A phase 2 trial of pembrolizumab and the Janus kinase-2 inhibitor itacitinib in metastatic NSCLC included 23 patients with a median age of 62 years and PD-L1 status of 50% to 89%, representing 60.9% of patients. The median PFS was 15.6 months, with PFS being 6.97 months in patients with PD-L1 of 50% to 89% and 23.41 months in patients with 90% to 100%, according to the presentation. The median overall survival was 53.4 months.

In Quilt 3055 (NCT03228667), investigators analyzed N-803 (Anktiva; ImmunityBio Inc) for 4 different patient cohorts: patients who had a partial (PR) or complete response (CR) and were treated with a checkpoint inhibitor after progression on standard of care; patients whose tumors had PD-L1 expression of 50% or more and who progressed on a PD-1 or PD-L1 inhibitor; patients who initially had an investigator-assessed CR or PR but were replaced after first-line checkpoint inhibitor therapy in combination with chemotherapy; and patients whose disease progressed after at least 6 months of stable disease after prior PD-1 or PD-L1 treatment. Investigators found no differences in OS across cohorts, including in second or third line or PD-L1.

Rolfo moved to antibody-drug conjugates in SCLC, where he highlighted three studies, including IDeate-Lung01 (NCT05280470), ARTEMIS-001 (NCT05276609), and TROPiCS-03 (NCT03964727).
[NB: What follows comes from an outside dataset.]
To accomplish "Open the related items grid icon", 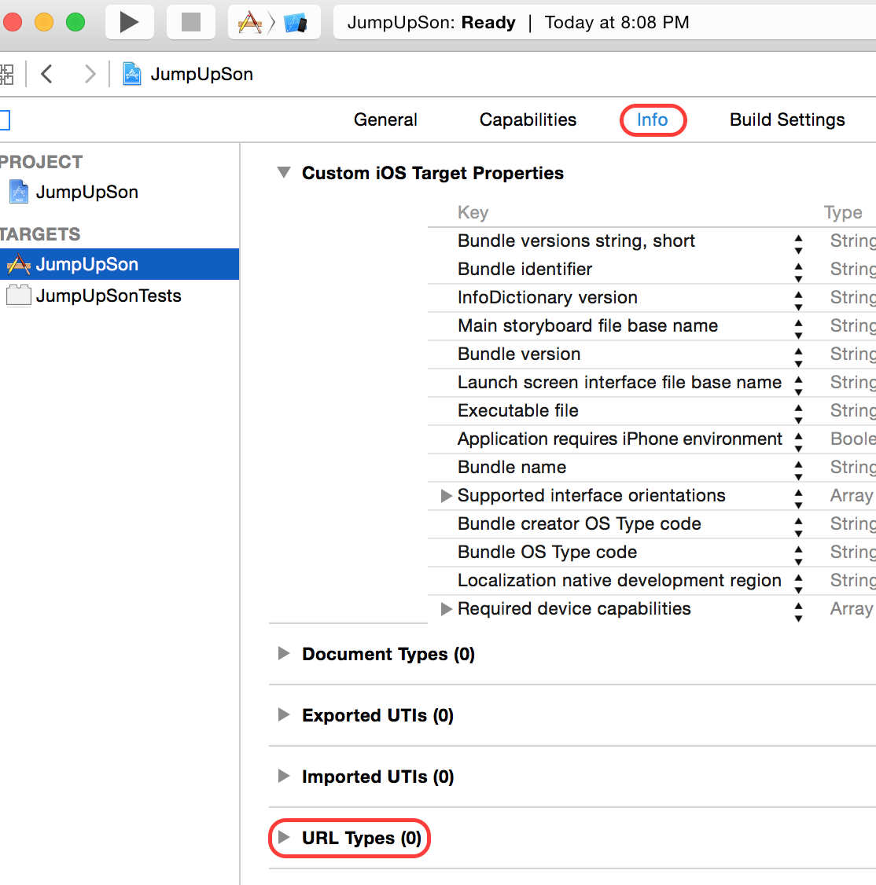I will 7,74.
In IDeate-Lung01, patients received either ifinatamab deruxtecan (I-DXd) at a dose of 8 mg/kg every 3 weeks (n = 40) or 12 mg/kg every 3 weeks (n = 40). The primary endpoint included overall response rate (ORR), while secondary endpoints included duration of response (DOR), PFS, OS, safety, and more. The researchers found that the higher dose was associated with a higher ORR of 54.8% compared to the lower dose of 26.1%. In addition, the intracranial ORR was 66.7% at the lower dose compared to 50% at the higher dose. The DOR was 7.9 months with the lower dose and 4.2 months with the higher dose. The data also showed that PFS and OS were longer with the higher dose, at 5.5 months and 11.8 months, respectively, compared with 4.2 months and 9.4 months, respectively, with the lower dose.
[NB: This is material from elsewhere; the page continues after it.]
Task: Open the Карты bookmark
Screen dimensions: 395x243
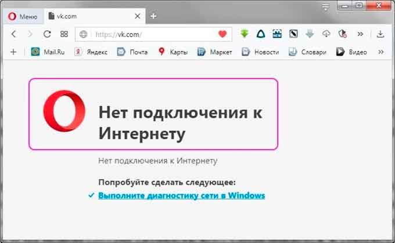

ARTEMIS-001 evaluated HS-20093, a B7-H3-targeted antibody-drug conjugate for advanced-stage SCLC. Researchers included people who had previously been treated with platinum-based chemotherapy and immunotherapy but had no more than 3 prior lines. People received either HS-20093 8 mg/kg every 3 weeks (n = 26) or 10 mg/kg every 3 weeks (n = 25). The ORR was 61.3% for those who received the 8 mg/kg dose and 50% for those who received the 10 mg/kg dose. PFS was 5.9 months and 7.3 months, respectively. In addition, researchers found that patients who had previously received platinum therapy with immunotherapy and had no history of TOP1 inhibitors achieved an ORR of 75% and 66.7%, respectively.

Finally, in the TROPiCS-03 study, participants received 10 mg/kg sacituzumab govitecan on day 1 and day 8, then in 21-day cycles until disease progression or unacceptable toxicities occurred. The primary endpoint was ORR, with secondary endpoints of DOR, OS, and safety. Of the 43 patients enrolled, 20 were platinum-resistant and 100% were treated with platinum-based chemotherapy and immune checkpoint inhibitors, the presentation said. The ORR was 41.9% with a median DOR of 4.7 months, and the DOR rate at 6 months was 48.2%. In addition, approximately 76.7% of patients experienced tumor shrinkage and 48.8% experienced a reduction in target lesion diameter of more than 30%.

In platinum-resistant patients, the ORR was 35% and in platinum-sensitive patients it was 47.8%.

“My main message from this session was that this compound, especially the combination of anti-PD1 and anti-TIM3, has not shown a survival benefit in this population with resistance to checkpoint inhibitors,” Rolfo said. “Promising effects with the new combinations of JAK-2 inhibitors and PD1 in first-line therapy, as well as with this new approach with the superagonist interleukin 15 and checkpoint inhibitors in previously treated populations.”

REFERENCES

Ferreira CGM, Rolfo C, Figueroa PU, Sands J. HOD01 – Highlights of the Day – Sunday Summaries. World Conference on Lung Cancer; San Diego, California. September 7-10, 2024.